* Problems and tasks:
(a) Reproduce word for word the stretch of the Los Angeles County COVID-19 report from "By News Desk" through "home when sick.".
(b) For each statement below, decide whether the Los Angeles County COVID-19 report supports it. Answer yes or no, and quote the words from the report that settle it.
(i) Last week's 7-day average was 3,639 reported cases per day.
(ii) This week Los Angeles County left the CDC's High Community Level.
(iii) Wastewater data indicates that COVID transmission is currently high.
(c) Pick up the Los Angeles County COVID-19 report after its final sentence and keep writing.

* Source extract:
# # # # #
• two health workers sit on stairs exhausted

      Exhausted health workers (Photo – Huntington Hospital)

      This week, Los Angeles County remains in the High Community Level based on the Centers for Disease Control and Prevention (CDC) designation, despite a decrease in reported cases. There was an average of nearly 2,920 cases reported per day, a nearly 20% decrease from the 7-day average of 3,639 cases reported per day last week.

      By News Desk

      As deaths and hospitalizations continue to rise in Los Angeles County, surpassing numbers seen at this time last year, Public Health officials are asking residents to play an important role in limiting the spread of COVID-19 during the holiday season.  They can

      • update their vaccines,
      • Mask indoors,
      • Test before gatherings, and
      • stay home when sick.

      Los Angeles County witnessed a troubling doubling in the reported 7-day average of deaths per day from 2 weeks ago, currently to 16 this week, including the county’s 20th confirmed pediatric death. This milestone is a somber reminder of the nearly 34,400 precious lives lost in Los Angeles County since the pandemic began.

      Although the number of reported COVID-19 cases declined slightly in Los Angeles County, they remain more than 120% higher than numbers observed one month ago and wastewater data reaffirms that transmission of COVID is currently high.
# # # # #
Stored data entries
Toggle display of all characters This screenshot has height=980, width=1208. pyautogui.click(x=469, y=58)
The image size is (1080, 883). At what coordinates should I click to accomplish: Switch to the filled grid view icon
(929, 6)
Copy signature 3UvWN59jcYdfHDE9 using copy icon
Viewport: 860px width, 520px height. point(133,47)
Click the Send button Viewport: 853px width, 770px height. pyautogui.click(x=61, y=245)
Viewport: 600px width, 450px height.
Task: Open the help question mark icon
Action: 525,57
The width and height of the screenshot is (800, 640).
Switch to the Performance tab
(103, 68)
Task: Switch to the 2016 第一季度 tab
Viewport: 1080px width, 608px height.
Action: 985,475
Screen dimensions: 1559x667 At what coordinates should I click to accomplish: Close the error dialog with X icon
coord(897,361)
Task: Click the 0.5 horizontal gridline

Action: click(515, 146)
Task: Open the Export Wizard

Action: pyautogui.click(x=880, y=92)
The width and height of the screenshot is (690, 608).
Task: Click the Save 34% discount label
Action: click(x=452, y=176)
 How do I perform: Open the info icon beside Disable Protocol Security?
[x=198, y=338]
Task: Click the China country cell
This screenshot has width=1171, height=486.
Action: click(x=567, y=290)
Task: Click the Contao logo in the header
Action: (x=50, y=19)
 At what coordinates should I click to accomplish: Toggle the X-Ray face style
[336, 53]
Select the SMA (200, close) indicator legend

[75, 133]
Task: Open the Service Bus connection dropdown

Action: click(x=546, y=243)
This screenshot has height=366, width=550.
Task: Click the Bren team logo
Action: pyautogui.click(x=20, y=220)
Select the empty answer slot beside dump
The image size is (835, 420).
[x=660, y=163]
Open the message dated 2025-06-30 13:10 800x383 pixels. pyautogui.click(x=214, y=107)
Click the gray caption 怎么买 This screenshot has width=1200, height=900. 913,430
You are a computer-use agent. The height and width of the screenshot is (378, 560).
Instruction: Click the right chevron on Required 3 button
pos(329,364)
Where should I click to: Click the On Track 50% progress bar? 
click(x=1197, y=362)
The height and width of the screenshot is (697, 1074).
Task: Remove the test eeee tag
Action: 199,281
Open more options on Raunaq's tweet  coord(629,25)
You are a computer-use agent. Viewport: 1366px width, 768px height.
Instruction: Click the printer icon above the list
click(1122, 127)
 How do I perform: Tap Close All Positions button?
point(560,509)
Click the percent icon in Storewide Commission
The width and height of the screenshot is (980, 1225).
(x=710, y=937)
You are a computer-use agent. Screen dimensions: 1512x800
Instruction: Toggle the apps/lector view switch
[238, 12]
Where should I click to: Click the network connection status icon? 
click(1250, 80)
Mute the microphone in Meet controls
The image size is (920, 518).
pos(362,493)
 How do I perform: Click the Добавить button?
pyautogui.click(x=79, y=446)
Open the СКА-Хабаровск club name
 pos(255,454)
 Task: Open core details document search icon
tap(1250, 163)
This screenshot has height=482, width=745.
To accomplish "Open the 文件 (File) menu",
# # # # #
* Per-task outputs:
(a)
By News Desk

      As deaths and hospitalizations continue to rise in Los Angeles County, surpassing numbers seen at this time last year, Public Health officials are asking residents to play an important role in limiting the spread of COVID-19 during the holiday season.  They can

      • update their vaccines,
      • Mask indoors,
      • Test before gatherings, and
      • stay home when sick.

(b)
(i) Yes: "a nearly 20% decrease from the 7-day average of 3,639 cases reported per day last week"
(ii) No: "Los Angeles County remains in the High Community Level"
(iii) Yes: "wastewater data reaffirms that transmission of COVID is currently high"

(c)
      Over the past seven days, the average number of daily COVID-positive patients in Los Angeles County hospitals is 1,252, very slightly elevated from last week. As of Dec. 12, there were 242 available adult beds, the lowest number reported in the past four years. Contributing factors include high circulating rates of respiratory illnesses and less available staff.

      To minimize the transmission and impact of illness during the holidays, residents should think ahead about steps they can take to reduce the spread of COVID-19, the flu and other respiratory viruses. The new bivalent booster provides essential protection against severe illness associated with COVID and flu.

      Of the nearly 7.5 million county residents eligible for the bivalent booster, just 1.35 million residents have received it.  While the number remains low, more people are getting the new booster – up to 18% this week compared to 16% on Nov. 27.

      The new specially formulated bivalent booster for children 6 months through age 4 is now available in Los Angeles County. Previously, this booster was authorized only for children ages 5 and older. To maximize protection against COVID-19, dosing and eligibility for this new pediatric booster is dependent on the primary series the child receives.

      If you have questions about vaccinating your child, you can call the Department of Public Health Vaccine Call Center at 1-833-540-0473 open daily 8:00 am to 8:30 pm. Many vaccine sites received the new bivalent vaccines for young children this week. At the Public Health community sites, clinics, and mobile vaccine teams, staff are trained and have begun administering these new vaccines.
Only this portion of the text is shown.